Main outcome measures
Prevalence and management of extra-glandular corneal manifestations of SjD.
Results
A total of 415 patients were included, mostly female (92.5 %), with a mean age of 63 years (range: 18–91) and a mean follow-up of 34 months (range: 1–120). Standalone SjD was present in 126 patients (30.28 %), and 289 (69.63 %) had associated autoimmune diseases, most commonly rheumatoid arthritis (n = 221) and systemic lupus erythematosus (n = 26). Diagnosis was based on ACR/EULAR score-based criteria (score ≥4) with positive serology (n = 372, 89.63 %) and positive minor salivary gland biopsy (n = 46, 11.08 %). Corneal complications were observed in 113 patients (27.2 %), including scarring (38/113), epithelial defects (22/113), and perforation. Corneal perforation occurred in 53 patients (12.77 %), most commonly at presentation (47/53, 88.67 %). Perforation rates were 5.56 % (7/126) in standalone SjD and 15.92 % (46/289) in SjD with other autoimmune diseases. At presentation, 56.6 % of patients with perforation (30/53) were not on systemic immunomodulatory treatment (IMT); they were subsequently treated. Six patients (11.32 %) developed perforation during follow-up while already on IMT and required escalation. All six had coexisting autoimmune diseases, primarily rheumatoid arthritis.
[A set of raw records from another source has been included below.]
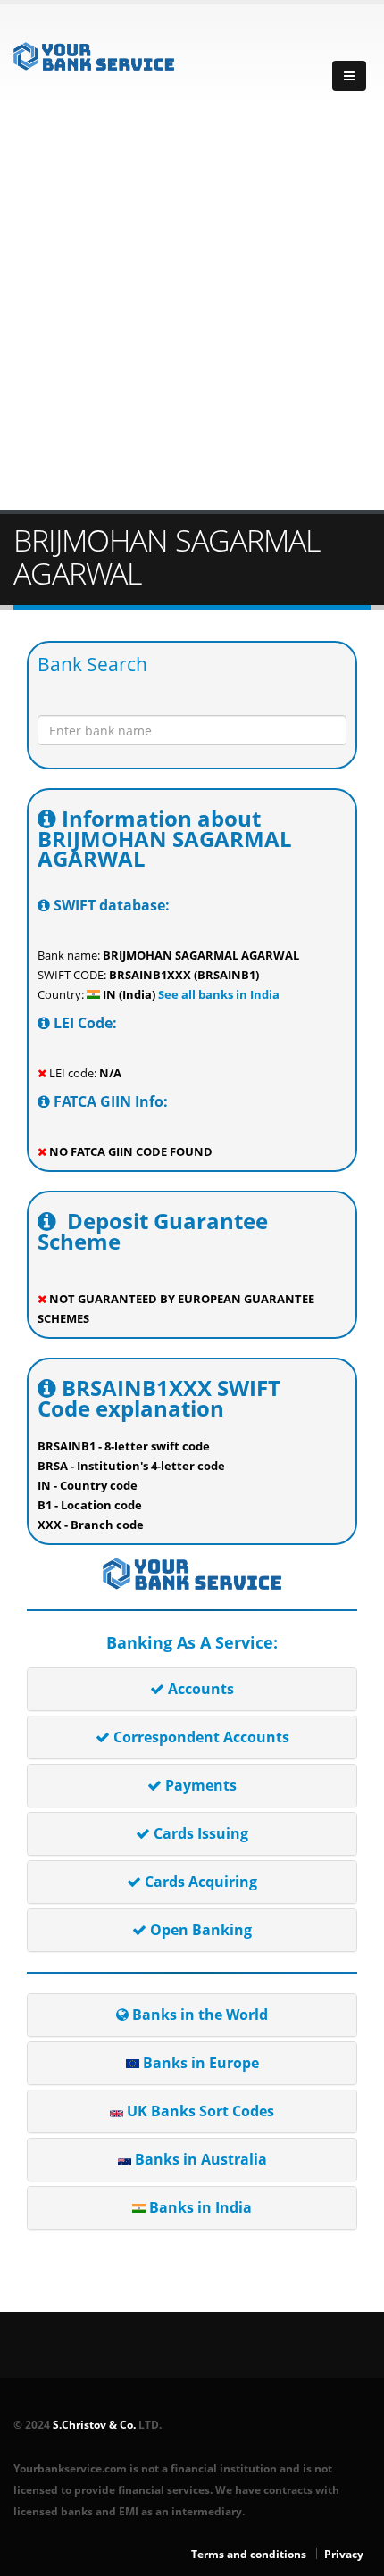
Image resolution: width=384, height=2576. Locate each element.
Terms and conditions (248, 2554)
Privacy (343, 2554)
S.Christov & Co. (94, 2424)
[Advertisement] (192, 309)
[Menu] (349, 76)
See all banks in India (217, 994)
To manage complications, 75 surgical procedures were performed, including keratoplasty. Five eyes were enucleated or eviscerated due to delayed presentation and infection.
Conclusions
Corneal complications, including perforation, are common in SjD and may occur even in the absence of other autoimmune diseases. Many patients present without systemic treatment. These findings support incorporating corneal manifestations into SjD disease activity indices to enable earlier medical intervention alongside surgical care.